**Source information:**
-*-*-

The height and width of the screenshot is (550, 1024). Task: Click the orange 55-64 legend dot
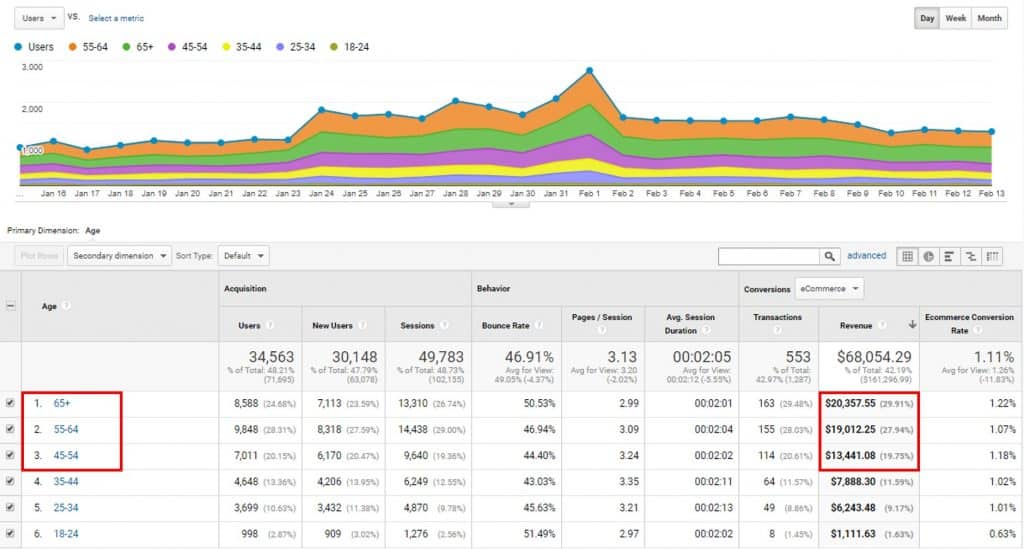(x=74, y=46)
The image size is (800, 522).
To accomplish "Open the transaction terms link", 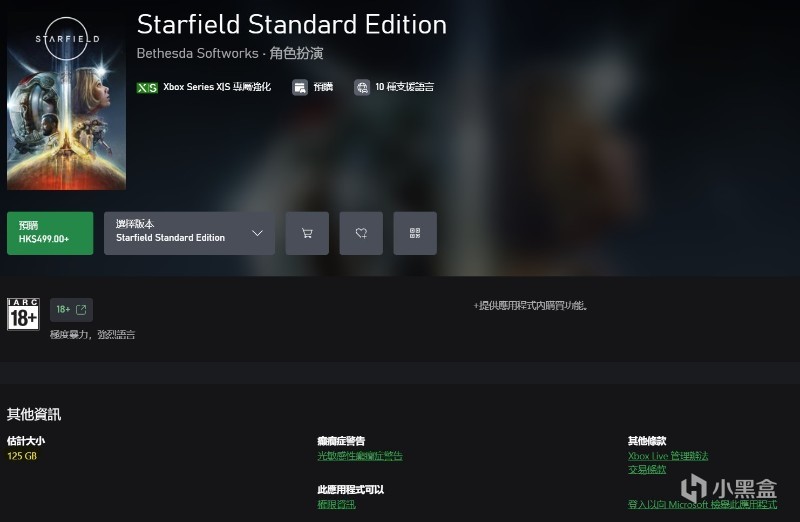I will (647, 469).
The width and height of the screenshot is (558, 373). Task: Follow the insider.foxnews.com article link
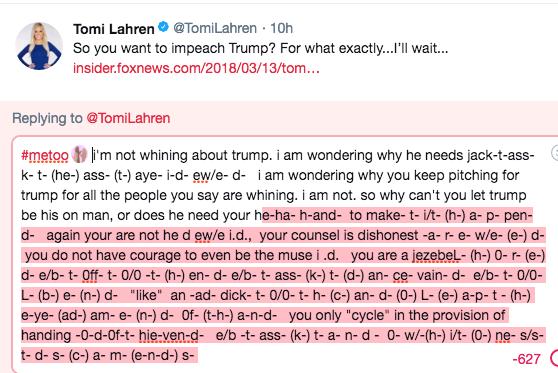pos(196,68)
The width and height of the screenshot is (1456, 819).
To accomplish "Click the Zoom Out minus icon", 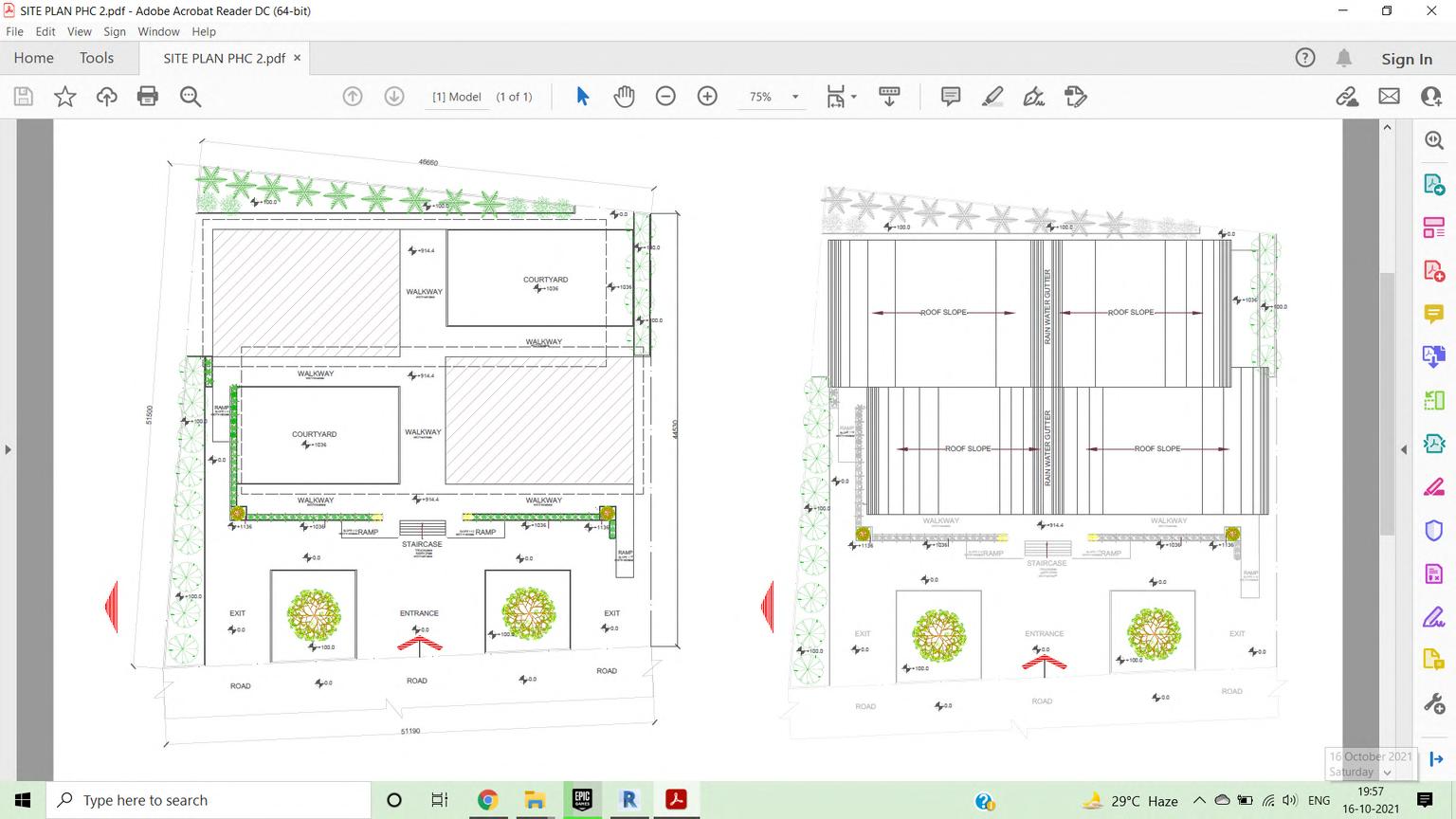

-*-*-

**Directions:** What you write must match, line for line, the lines from the one with "The width and height of the screenshot is (1456, 819)." through the last line of the data above, minus the pictures.

**Your solution:**
The width and height of the screenshot is (1456, 819).
To accomplish "Click the Zoom Out minus icon", 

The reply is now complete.